Objective: Express the stretch of the records from the line containing "At what coordinates" through the end of the records as a JSON list of strings, one string per line, omitting any blank lines. Leave the pictures out of the answer.

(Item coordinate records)
◆ ◆ ◆ ◆
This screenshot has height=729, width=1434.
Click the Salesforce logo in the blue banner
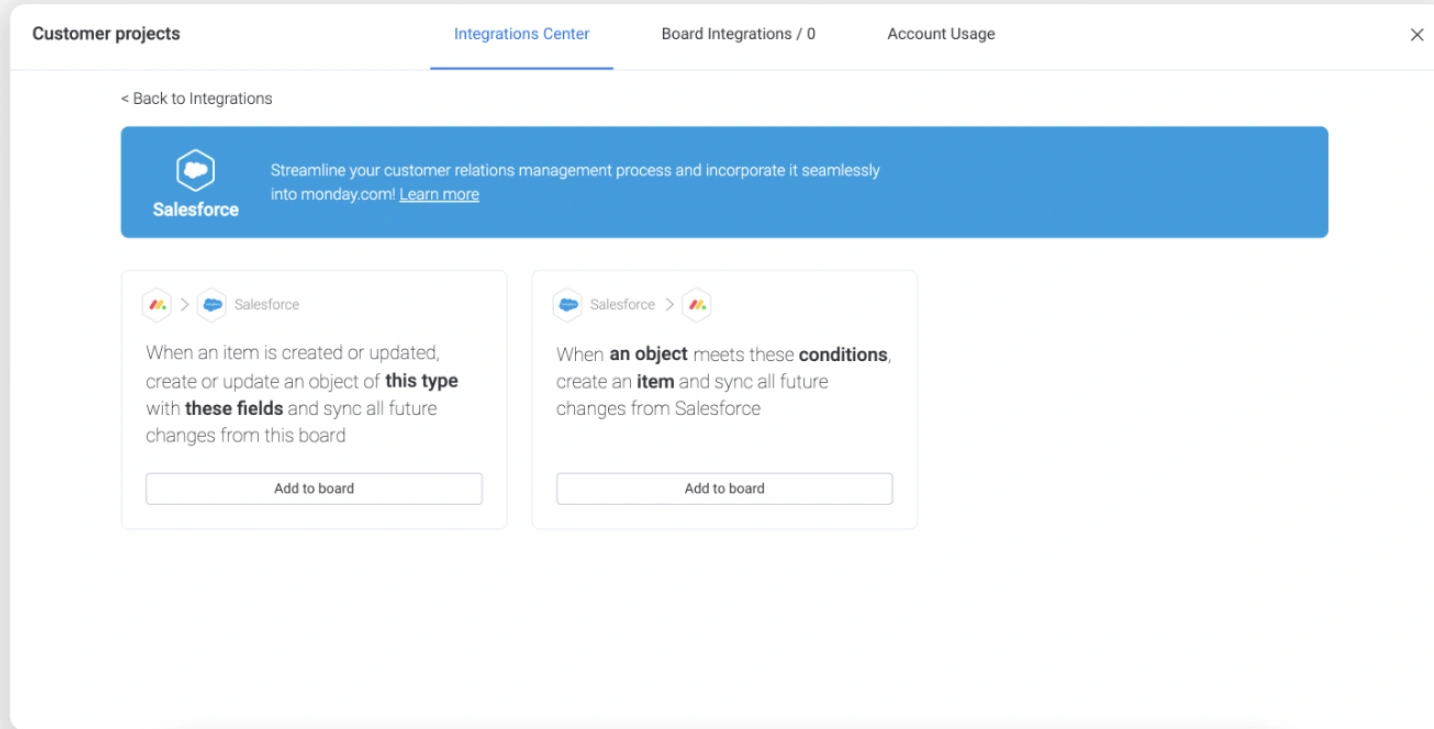coord(196,171)
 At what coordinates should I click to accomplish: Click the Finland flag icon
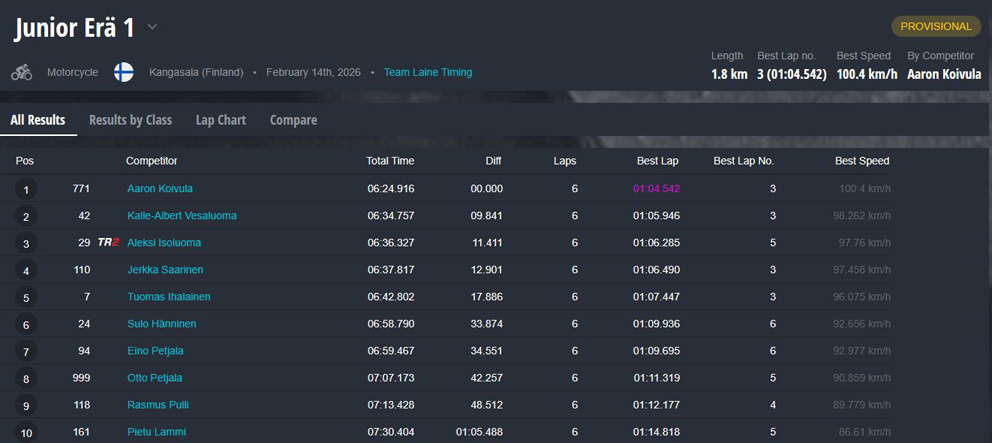[x=124, y=72]
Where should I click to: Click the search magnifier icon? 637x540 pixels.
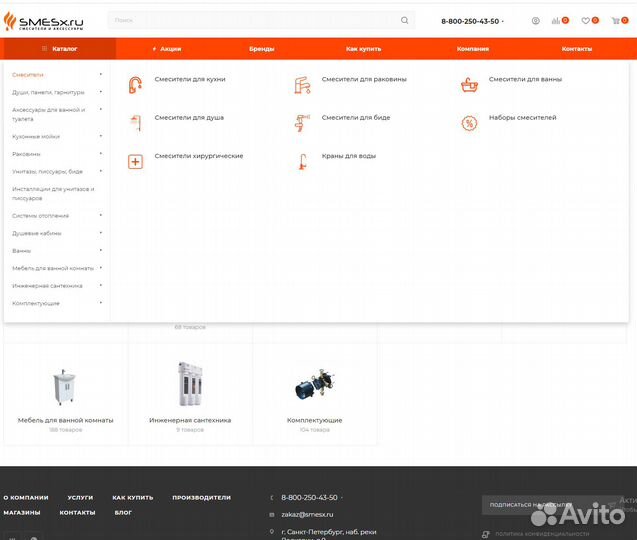click(405, 20)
◆ ◆ ◆ ◆
Result of this exercise:
[
  " At what coordinates should I click to accomplish: Click the Finland flag icon",
  "[x=124, y=72]",
  "Where should I click to: Click the search magnifier icon? 637x540 pixels.",
  "click(405, 20)"
]